This repo contains the Loan Approval Prediction project as part of my data science portfolio. This project is completed as part of the online hackathon organized by Analytics Vidhya. Evaluation metric of the hackathon is accuracy i.e. percentage of loan approval that is correctly predicted. After trying and testing 4 different algorithms, the best accuracy on the public leaderboard is achieved by Logistic Regression (0.7847), followed by RandomForest (0.7778) and XGBoost (0.7778), while Decision Tree performed the worst (0.6458).
This project covers the whole process from problem statement to model development and evaluation:
- Problem Statement
- Hypothesis Generation
- Data Collection
- Exploratory Data Analysis (EDA)
- Data Pre-processing
- Model Development and Evaluation
- Conclusion
"Dream Housing Finance company deals in all home loans. They have presence across all urban, semi urban and rural areas. Customer first apply for home loan after that company validates the customer eligibility for loan. Company wants to automate the loan eligibility process (real time) based on customer detail provided while filling online application form. These details are Gender, Marital Status, Education, Number of Dependents, Income, Loan Amount, Credit History and others. To automate this process, they have given a problem to identify the customers segments, those are eligible for loan amount so that they can specifically target these customers."
Loan prediction is a very common real-life problem that every retail bank faces in their lending operations. If the loan approval process is automated, it can save a lot of man hours and improve the speed of service to the customers. The increase in customer satisfaction and savings in operational costs are significant. However, the benefits can only be reaped if the bank has a robust model to accurately predict which customer's loan it should approve and which to reject, in order to minimize the risk of loan default.
This is a classification problem where we have to predict whether a loan will be approved or not.
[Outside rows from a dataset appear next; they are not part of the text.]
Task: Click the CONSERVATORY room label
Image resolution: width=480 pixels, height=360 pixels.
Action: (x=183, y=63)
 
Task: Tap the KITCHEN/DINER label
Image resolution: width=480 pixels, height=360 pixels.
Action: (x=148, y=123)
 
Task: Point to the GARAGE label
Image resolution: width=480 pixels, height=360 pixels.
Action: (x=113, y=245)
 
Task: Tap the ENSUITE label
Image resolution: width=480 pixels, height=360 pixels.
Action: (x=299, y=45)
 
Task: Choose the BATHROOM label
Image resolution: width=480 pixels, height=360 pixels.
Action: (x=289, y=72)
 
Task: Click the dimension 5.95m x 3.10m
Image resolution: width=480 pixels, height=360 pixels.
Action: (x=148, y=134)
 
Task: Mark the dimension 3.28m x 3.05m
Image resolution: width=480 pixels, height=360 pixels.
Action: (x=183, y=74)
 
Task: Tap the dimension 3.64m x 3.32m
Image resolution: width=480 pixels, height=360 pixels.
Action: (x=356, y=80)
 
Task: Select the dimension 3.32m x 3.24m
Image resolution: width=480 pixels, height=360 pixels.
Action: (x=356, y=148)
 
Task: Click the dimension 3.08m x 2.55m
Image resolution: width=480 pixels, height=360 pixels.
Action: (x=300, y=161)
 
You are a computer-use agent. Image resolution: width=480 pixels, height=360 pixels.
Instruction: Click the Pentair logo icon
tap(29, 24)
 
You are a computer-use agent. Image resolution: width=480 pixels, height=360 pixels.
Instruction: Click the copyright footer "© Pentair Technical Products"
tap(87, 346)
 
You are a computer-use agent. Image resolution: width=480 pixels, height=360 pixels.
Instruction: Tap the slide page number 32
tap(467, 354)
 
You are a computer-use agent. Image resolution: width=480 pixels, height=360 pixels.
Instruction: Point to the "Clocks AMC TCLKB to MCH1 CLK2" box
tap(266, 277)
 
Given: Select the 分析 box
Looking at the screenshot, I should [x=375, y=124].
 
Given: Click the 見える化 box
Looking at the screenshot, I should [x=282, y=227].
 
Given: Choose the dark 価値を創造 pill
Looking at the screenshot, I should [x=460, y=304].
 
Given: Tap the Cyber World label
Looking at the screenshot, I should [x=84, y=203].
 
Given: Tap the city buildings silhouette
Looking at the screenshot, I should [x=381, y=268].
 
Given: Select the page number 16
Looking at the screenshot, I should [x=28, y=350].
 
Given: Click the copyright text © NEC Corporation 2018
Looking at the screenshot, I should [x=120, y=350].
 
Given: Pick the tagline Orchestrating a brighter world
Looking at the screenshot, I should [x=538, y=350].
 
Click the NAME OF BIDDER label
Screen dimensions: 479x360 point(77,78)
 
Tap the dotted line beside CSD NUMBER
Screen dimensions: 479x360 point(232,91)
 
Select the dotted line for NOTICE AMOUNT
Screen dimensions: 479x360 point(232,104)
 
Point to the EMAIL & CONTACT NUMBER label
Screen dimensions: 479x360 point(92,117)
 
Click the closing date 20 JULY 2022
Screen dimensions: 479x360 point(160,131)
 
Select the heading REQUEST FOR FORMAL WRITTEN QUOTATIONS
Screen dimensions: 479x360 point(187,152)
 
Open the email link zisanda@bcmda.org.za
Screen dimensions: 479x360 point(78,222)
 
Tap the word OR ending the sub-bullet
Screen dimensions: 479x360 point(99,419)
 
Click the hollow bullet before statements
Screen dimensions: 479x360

Specifically, it is a binary classification problem where we have to predict either one of the two classes given i.e. approved (Y) or not approved (N). Another way to frame the problem is to predict whether the loan will likely to default or not, if it is likely to default, then the loan would not be approved, and vice versa. The dependent variable or target variable is the Loan_Status, while the rest are independent variable or features. We need to develop a model using the features to predict the target variable.